Things to do:
[1] Print the part of the WhatsApp chat analysis post that opens with the words containing "Whatsapp group chat" and closes with "timing of classes?".
[2] Answer these questions about the WhatsApp chat analysis post:
(a) Who turned out to be the most active member of the group?
(b) Which tool did the writer first use to filter out only their own messages?
(c) What did the writer print instead of $2 in the if block to verify the result?
[3] List every command-line program that appears in the commands shown in the WhatsApp chat analysis post.

Extracted text:

►

What I Learned Today: 2015

Saturday, May 16, 2015

Whatsapp group chat - More Data Analysis

This is a continuation of this blog, where I tried to find the most active member of a whatsApp group. Interestingly it turned out to be myself, and I decided to find out the most frequent words used by me. First objective was to filter out only the messages typed by me, and grep is my saviour here.

$cat chat.txt | grep Sreedish  
 19 Apr 11:32 pm - Sreedish: how long is the course duration  
 19 Apr 11:32 pm - Sreedish: and timing of classes?  
 19 Apr 11:33 pm - Sreedish: monday to sunday ?

But this resulted in some unwanted lines where the other members of the group referred to my name, like this:

16 Apr 10:37 pm - Aravind S Chennai: Sreedish is driving

The next objective was to get the messages typed by name. So it needed some more extra parsing of the text. I made use of the fact that the sender name will be always caught in between a hyphen and a semicolon like this "- Sreedish:" after the time stamp.

 $cat chat.txt | awk -F '-' '{print $2}' | awk -F ':' '{if($1 ~ "Sreedish")print $2}'  
 planning to attend regularly?  
 how long is the duration?

So splitting the messages by a hyphen and semicolon and making a "if" check for my name was giving me the perfect result that I wanted. I actually verified it by printing $1 instead of $2 in the if block.

◄

Material:

►

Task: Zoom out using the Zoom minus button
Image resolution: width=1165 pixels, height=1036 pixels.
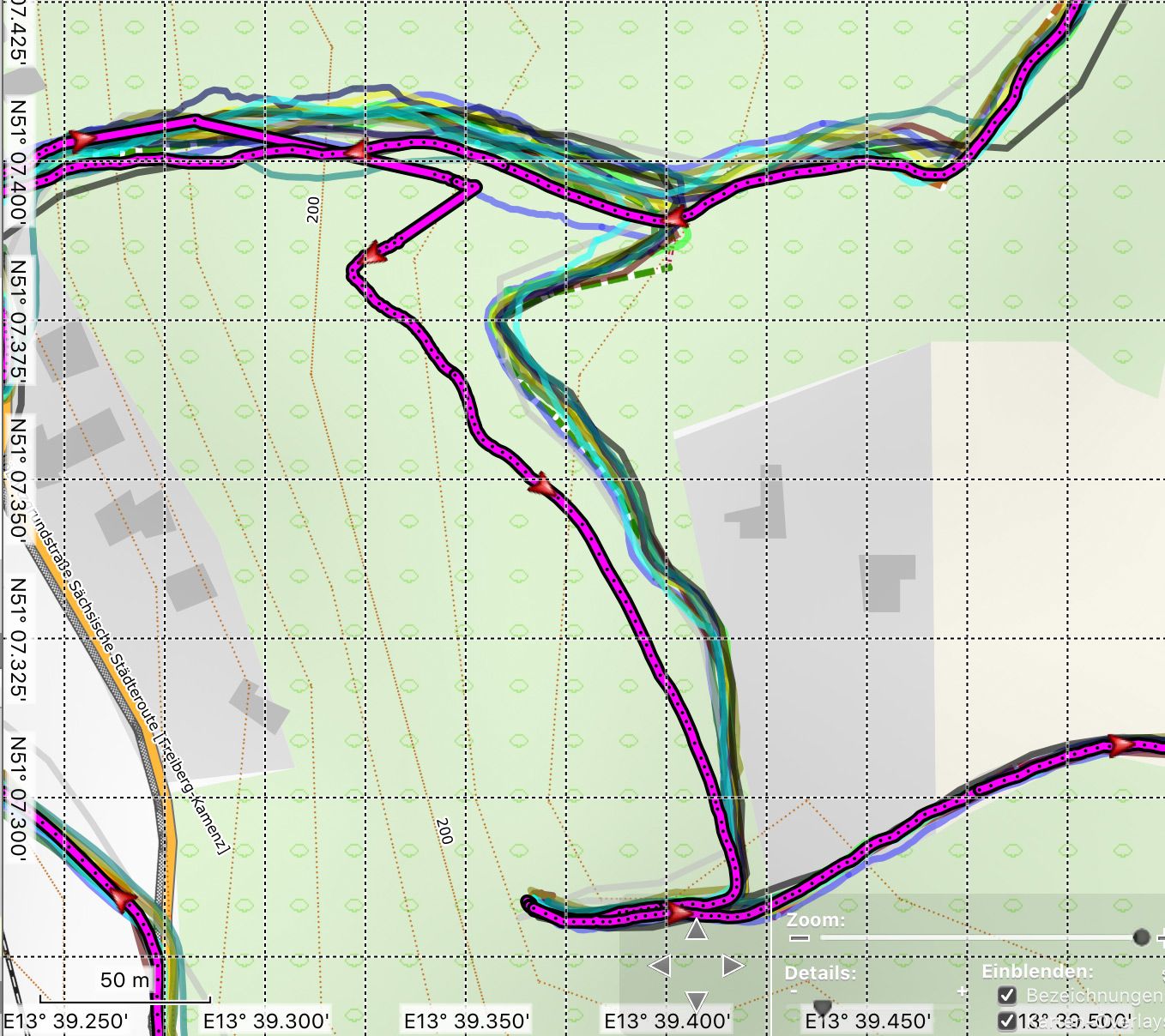Action: [x=800, y=938]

◄

Answers for the exercise:
[1]
Whatsapp group chat - More Data Analysis

This is a continuation of this blog, where I tried to find the most active member of a whatsApp group. Interestingly it turned out to be myself, and I decided to find out the most frequent words used by me. First objective was to filter out only the messages typed by me, and grep is my saviour here.

$cat chat.txt | grep Sreedish  
 19 Apr 11:32 pm - Sreedish: how long is the course duration  
 19 Apr 11:32 pm - Sreedish: and timing of classes?

[2]
(a) The writer, Sreedish.
(b) grep.
(c) $1.

[3] cat, grep, awk